*Kutipan Pilihan*

Contoh pengendalian proses kontrol dalam kehidupan sehari-hari :
Mengemudikan mobil di jalan raya :
Þ Control objective (setpoint) ???
Þ Control variabel ???
Þ Manipulated variabel ???
Þ Actuator ???
Þ Sensor ???
Þ Controller ???
Þ Disturbance ???
Þ Noise ???
Contoh pengendalian proses kontrol di kilang:
Heat Exchanger :
ÞControl objective (setpoint) ???
Þ Control variabel ???
Þ Manipulated variabel ???
Þ Actuator ???
Þ Sensor ???
Þ Controller ???
Þ Disturbance ???
Þ Noise ???
Sebelum membahas satu persatu aksi kontrol tersebut, ada baiknya terlebih dahulu kita membahas secara garis besar beberapa jenis variabel yang selalu digunakan dalam suatu loop kontrol.

*Entri Tersimpan*

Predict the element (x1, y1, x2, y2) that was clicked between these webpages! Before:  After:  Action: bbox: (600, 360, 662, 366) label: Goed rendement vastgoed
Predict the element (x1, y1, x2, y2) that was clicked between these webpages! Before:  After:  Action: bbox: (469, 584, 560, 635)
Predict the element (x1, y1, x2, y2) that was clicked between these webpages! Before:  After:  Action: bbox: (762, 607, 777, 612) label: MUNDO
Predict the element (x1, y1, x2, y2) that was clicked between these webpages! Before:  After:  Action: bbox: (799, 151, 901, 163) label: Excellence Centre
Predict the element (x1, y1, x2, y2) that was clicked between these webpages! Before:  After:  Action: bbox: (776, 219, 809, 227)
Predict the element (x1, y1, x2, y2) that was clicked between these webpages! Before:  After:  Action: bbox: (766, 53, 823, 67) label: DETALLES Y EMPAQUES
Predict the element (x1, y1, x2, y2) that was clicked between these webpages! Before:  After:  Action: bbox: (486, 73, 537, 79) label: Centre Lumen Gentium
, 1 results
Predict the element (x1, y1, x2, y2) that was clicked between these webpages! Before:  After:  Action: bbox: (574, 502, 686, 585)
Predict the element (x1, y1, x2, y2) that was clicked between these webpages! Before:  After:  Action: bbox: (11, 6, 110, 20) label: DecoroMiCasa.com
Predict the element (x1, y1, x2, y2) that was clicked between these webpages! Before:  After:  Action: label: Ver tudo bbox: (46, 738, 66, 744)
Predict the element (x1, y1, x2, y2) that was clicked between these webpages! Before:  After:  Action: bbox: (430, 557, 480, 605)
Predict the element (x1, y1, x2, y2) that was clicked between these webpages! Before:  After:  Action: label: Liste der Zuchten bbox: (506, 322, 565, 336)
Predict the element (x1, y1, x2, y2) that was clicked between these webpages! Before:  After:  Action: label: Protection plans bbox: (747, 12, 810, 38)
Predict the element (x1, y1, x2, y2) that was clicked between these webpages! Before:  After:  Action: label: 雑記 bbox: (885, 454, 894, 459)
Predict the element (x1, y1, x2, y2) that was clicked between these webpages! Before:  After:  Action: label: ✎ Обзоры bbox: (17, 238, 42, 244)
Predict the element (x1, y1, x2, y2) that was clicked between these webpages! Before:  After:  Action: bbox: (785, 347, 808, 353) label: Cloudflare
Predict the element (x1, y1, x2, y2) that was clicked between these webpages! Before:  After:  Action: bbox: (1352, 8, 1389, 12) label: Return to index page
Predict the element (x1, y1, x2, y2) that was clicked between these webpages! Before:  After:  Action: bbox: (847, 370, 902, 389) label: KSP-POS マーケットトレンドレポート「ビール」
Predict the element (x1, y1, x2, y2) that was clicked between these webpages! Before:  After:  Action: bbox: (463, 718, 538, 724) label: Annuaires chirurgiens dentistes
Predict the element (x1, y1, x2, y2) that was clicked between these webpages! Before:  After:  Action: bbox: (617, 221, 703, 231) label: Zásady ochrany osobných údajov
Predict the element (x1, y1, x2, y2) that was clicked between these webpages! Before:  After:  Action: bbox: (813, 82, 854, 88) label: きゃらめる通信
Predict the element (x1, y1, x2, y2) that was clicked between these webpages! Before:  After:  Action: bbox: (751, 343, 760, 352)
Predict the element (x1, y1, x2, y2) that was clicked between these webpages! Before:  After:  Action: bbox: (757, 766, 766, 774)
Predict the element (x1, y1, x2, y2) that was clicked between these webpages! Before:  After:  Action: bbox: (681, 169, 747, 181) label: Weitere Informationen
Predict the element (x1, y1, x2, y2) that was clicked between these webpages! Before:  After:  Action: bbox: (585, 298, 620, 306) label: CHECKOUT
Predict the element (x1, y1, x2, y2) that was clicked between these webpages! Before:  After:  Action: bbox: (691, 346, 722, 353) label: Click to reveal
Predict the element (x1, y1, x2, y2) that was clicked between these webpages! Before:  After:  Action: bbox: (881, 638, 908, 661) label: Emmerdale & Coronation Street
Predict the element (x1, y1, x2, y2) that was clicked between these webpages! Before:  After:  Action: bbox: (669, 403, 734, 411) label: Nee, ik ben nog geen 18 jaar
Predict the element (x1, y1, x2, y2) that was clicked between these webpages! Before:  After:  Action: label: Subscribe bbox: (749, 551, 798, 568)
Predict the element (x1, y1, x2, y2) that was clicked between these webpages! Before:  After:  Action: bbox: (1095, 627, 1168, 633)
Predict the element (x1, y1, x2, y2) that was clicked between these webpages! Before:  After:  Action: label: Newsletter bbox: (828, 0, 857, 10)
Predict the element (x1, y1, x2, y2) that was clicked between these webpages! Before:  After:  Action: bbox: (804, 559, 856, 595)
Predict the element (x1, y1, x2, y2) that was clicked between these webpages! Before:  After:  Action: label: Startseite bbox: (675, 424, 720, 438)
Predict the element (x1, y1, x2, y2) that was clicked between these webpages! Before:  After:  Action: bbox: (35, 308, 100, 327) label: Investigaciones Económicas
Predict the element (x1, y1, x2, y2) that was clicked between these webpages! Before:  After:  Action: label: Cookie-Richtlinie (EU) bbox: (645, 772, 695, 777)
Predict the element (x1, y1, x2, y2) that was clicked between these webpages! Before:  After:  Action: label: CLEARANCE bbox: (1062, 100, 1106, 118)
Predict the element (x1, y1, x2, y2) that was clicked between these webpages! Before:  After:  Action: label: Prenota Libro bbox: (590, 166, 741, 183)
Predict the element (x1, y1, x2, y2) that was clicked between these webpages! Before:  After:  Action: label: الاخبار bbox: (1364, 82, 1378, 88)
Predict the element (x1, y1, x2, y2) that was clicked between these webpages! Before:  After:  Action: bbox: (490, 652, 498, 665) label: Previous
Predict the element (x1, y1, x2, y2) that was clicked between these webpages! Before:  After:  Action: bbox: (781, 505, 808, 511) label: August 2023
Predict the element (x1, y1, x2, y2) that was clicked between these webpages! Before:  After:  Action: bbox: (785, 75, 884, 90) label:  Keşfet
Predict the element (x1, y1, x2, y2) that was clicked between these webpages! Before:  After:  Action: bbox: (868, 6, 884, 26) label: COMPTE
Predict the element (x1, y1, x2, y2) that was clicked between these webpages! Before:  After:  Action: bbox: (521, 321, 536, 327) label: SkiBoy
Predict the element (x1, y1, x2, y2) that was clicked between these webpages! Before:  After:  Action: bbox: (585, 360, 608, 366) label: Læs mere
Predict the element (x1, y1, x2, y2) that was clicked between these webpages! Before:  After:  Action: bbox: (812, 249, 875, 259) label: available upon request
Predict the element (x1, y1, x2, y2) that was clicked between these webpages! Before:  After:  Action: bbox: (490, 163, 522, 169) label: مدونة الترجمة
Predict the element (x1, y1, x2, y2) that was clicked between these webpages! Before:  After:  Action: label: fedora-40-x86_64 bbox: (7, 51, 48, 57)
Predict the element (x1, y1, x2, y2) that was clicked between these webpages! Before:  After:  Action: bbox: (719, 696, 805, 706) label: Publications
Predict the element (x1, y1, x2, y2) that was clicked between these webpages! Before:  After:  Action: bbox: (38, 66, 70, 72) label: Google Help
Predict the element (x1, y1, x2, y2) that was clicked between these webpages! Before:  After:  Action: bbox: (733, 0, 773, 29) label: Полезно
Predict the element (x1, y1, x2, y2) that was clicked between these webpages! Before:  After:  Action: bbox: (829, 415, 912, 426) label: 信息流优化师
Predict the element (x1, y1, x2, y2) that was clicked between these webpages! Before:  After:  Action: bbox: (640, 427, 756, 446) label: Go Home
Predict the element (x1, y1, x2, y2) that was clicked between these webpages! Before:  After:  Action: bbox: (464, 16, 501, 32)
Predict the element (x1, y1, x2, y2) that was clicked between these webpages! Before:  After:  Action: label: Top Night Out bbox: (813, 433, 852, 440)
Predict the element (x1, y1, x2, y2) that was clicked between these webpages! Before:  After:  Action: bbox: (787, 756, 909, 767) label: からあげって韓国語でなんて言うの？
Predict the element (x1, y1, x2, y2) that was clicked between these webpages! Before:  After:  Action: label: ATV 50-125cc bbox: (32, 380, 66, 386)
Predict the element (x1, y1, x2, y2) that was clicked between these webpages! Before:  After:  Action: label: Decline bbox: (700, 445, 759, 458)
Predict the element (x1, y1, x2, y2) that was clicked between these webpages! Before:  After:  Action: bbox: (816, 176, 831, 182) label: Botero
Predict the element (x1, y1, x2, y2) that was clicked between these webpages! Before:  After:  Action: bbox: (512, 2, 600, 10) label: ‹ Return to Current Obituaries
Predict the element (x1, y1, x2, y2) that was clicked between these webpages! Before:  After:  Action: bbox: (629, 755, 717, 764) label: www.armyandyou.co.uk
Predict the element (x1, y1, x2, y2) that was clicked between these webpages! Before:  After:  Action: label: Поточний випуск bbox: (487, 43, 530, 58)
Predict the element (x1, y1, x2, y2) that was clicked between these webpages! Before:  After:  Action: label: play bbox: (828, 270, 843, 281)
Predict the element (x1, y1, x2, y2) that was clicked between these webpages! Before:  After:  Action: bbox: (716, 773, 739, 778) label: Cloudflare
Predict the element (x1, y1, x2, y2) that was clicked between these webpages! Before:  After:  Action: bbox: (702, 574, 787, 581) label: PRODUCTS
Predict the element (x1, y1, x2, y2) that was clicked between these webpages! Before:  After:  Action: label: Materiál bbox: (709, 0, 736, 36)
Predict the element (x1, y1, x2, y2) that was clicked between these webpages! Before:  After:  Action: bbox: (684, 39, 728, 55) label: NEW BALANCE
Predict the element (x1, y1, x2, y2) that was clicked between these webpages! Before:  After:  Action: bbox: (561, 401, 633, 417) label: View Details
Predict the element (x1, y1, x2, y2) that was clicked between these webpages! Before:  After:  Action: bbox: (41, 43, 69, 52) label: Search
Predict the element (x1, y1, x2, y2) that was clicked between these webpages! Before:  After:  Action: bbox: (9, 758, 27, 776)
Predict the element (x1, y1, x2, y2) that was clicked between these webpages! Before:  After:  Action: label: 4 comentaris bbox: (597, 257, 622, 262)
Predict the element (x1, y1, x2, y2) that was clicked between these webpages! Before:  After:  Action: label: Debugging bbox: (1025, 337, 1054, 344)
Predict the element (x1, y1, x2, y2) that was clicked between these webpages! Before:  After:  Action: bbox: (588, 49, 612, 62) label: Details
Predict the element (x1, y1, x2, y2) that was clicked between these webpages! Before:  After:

*Latihan 1*
Tuliskan semua istilah yang tercantum di bawah contoh "Mengemudikan mobil di jalan raya" dalam kutipan tentang pengendalian proses.
*Latihan 2*
Jawablah pertanyaan berikut berdasarkan kutipan tentang pengendalian proses.
(a) Apa contoh pengendalian proses kontrol dalam kehidupan sehari-hari?
(b) Apa contoh pengendalian proses kontrol di kilang?
(c) Menurut kalimat terakhir, apa yang dibahas terlebih dahulu sebelum membahas aksi kontrol satu per satu?
Catatan tersebut tidak digunakan sama sekali di sini.

*Jawaban Tertulis 1*
Control objective (setpoint), Control variabel, Manipulated variabel, Actuator, Sensor, Controller, Disturbance, Noise

*Jawaban Tertulis 2*
(a) Mengemudikan mobil di jalan raya.
(b) Heat Exchanger.
(c) Beberapa jenis variabel yang selalu digunakan dalam suatu loop kontrol, dibahas secara garis besar.